L’amour d’un enfant est digne de tous les sacrifices, mais ne peut en rien justifier la discrimination

Une transformation qui nécessitera plus que ce demi-siècle de suffrage féminin. Car en effet, même un esprit non prévenu comprend qu’à l’idéal féminin correspond un idéal masculin. Et que ce n’est pas parce que le premier évolue que le second se réinvente naturellement dans une forme compatible. Une masculinité où virilité et paternité trouvent à se (ré)concilier reste à inventer. Jusqu’ici, aucune politique ne s’est avérée vraiment efficace pour tendre vers cette conciliation d’idéaux, préalable à la réalisation de l’égalité entre hommes et femmes.

La répartition du travail entre conjoints reste source d’inégalités, limitant la progression professionnelle des femmes et leur accès ou leur maintien à des postes clés. Seul le partage des rôles parentaux dès la naissance d’un enfant pourrait infléchir cette tendance. Or nous venons d’opter pour un congé paternité fondé sur le modèle du congé maternité, perpétuant ainsi cette vision binaire et fonctionnelle. Au contraire du congé parental, qui poserait les bases d’une répartition des rôles entre les deux parents dans un équilibre complémentaire. Une réponse plus adaptée aussi pour en finir avec les inégalités salariales, trop souvent le fruit d’une appréciation biaisée des motivations féminines ou que l’on justifie au nom du choix moralement supérieur qu’est la maternité. L’amour d’un enfant est digne de tous les sacrifices, mais ne peut en rien justifier la discrimination.

Pour une imposition individuelle

Cette complémentarité des rôles plaide enfin pour la reconnaissance d’une autonomie économique et fiscale propre, assurant notamment une prévoyance professionnelle et une couverture sociale adéquate, y compris en agriculture. Cette reconnaissance se traduit par l’imposition individuelle, qui n’a rien à voir avec le choix de vie ou de régime matrimonial.

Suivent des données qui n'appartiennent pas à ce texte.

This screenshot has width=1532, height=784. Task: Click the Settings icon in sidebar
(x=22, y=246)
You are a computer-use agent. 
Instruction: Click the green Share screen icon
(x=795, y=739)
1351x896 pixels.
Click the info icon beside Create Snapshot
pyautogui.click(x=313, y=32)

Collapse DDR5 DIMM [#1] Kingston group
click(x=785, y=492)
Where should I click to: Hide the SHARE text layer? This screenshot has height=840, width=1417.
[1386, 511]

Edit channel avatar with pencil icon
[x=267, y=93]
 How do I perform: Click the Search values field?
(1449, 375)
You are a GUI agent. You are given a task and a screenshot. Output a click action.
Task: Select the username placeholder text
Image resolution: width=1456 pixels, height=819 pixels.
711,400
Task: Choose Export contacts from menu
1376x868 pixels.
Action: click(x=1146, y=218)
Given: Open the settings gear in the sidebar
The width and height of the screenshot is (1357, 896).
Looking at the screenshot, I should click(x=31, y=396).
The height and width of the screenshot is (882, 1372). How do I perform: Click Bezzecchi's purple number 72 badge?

Malgré des avancées importantes, les vieilles recettes de la discrimination sont en pleine résurgence. Le sexisme, et son cortège de violences verbales ou physiques encouragées par des rapports virtuels désincarnés et totalement décomplexés, inquiète. Dégradant et humiliant, il discrédite la légitimité des filles ou des femmes qui le subissent; une manière contemporaine de nier leurs droits et leur liberté, dans la sphère privée comme dans les amphithéâtres de nos plus prestigieuses hautes écoles… Lutter contre ce poison est notre devoir à tous. Finalement, rares sont les moments de l’histoire où l’association des mots «droit» et «femme» n’a pas questionné. Cet anniversaire doit nous rappeler que l’acquisition d’un droit est un jalon, mais pas une garantie. Sa réalisation ne peut s’obtenir que par un élan commun, fondé sur des valeurs et un idéal partagés. L’éducation reste ici primordiale.